As explained in detail in a number of posts on this site, that impact also triggered a fusion furnace on the surface of Jupiter, the flaming plume of which originally extended some two million km into space, as far as the orbit of the farthest Galilean Moon Callisto. This plume, shown in Figure 2, slowly declined over the last 6,000 years and the fusion reaction is now hidden beneath the clouds of Jupiter, but is still producing as much heat as the toal amount of sunlight being absorbed by the entire planet and is driving the circulation of the zonal wind bands (actually vortices constrained below by the solid surface of the MGH) and its primary exhaust pipe is the Great Red Spot. The flaming plume comprised essentially water, and as it expanded out into space condensed and collected into innumerable icy bodies of all sizes which have populated the asteroid belt, Kuiper Belt, Oort Cloud and probably the entire Pluto system.
The Age of Saturn’s Rings

Fig. 3 NASA Cassini probe imaged ‘spokes’ which show that new material is still being blasted from Saturn into the rings.

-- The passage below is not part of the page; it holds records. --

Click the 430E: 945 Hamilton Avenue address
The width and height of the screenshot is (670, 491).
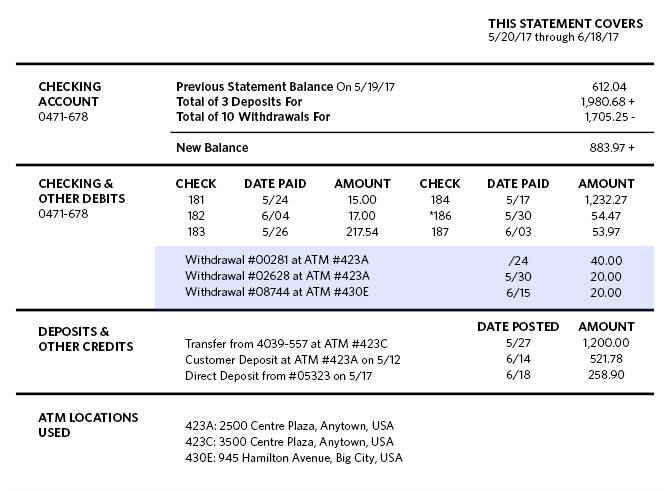click(294, 458)
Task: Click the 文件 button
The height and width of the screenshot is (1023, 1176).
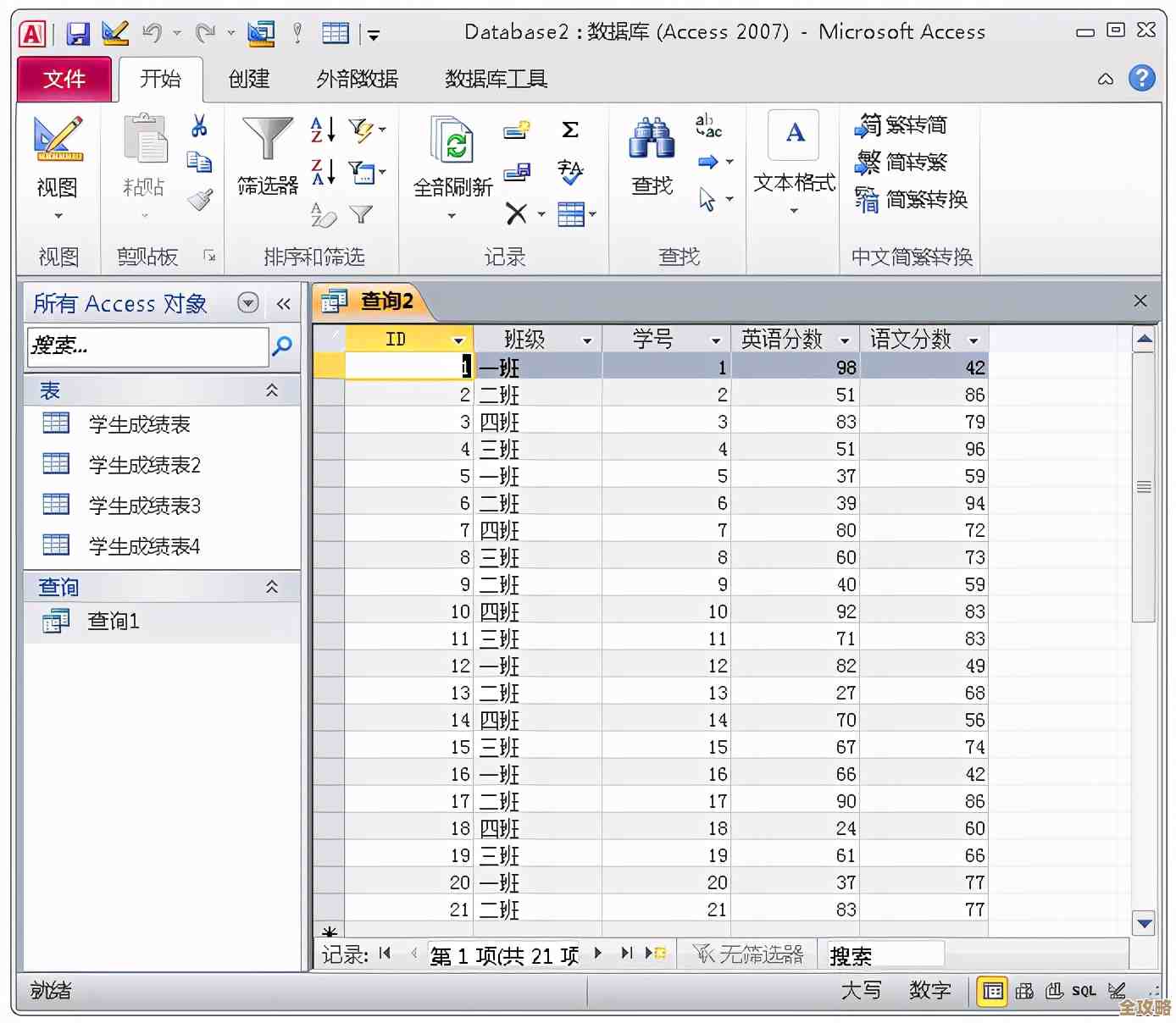Action: pos(64,80)
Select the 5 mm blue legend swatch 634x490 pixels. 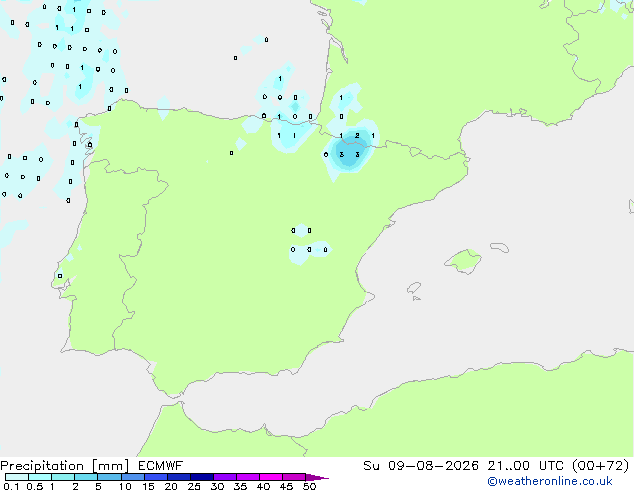[109, 477]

So what has this to do with Saturn? Due to its rapid spin, once every 10 hours, the biggest, best target for Jupiter’s plume-formed icy bodies has been Saturn. Since Saturn also comprises highly deuterated MGH, two things happen when one of Jupiters big, fast moving, icy bodies hit it. They cause ‘small’ fusion explosions when they hit the surface and these explosions blast, guess what? water ice into orbits around Saturn. The water or ice from these explosions which fails to reach the Roche (tidal stability) limit cannot condense into moons, so becomes part of the ring system. Figure 3 taken by the NASA Cassini probe shows ‘spokes’ which comprise new clouds of ice particles either hitting the existing rings or casting shadows on them. Thus the great explosion on Jupiter, out of which proto-Venus was born, is still adding to the rings of Saturn, which are obviously less than 6,000 years old.
Isaiah 25:1 Lord, you are my God; I will exalt you and praise your name, for in
perfect faithfulness you have done wonderful things, things planned long ago.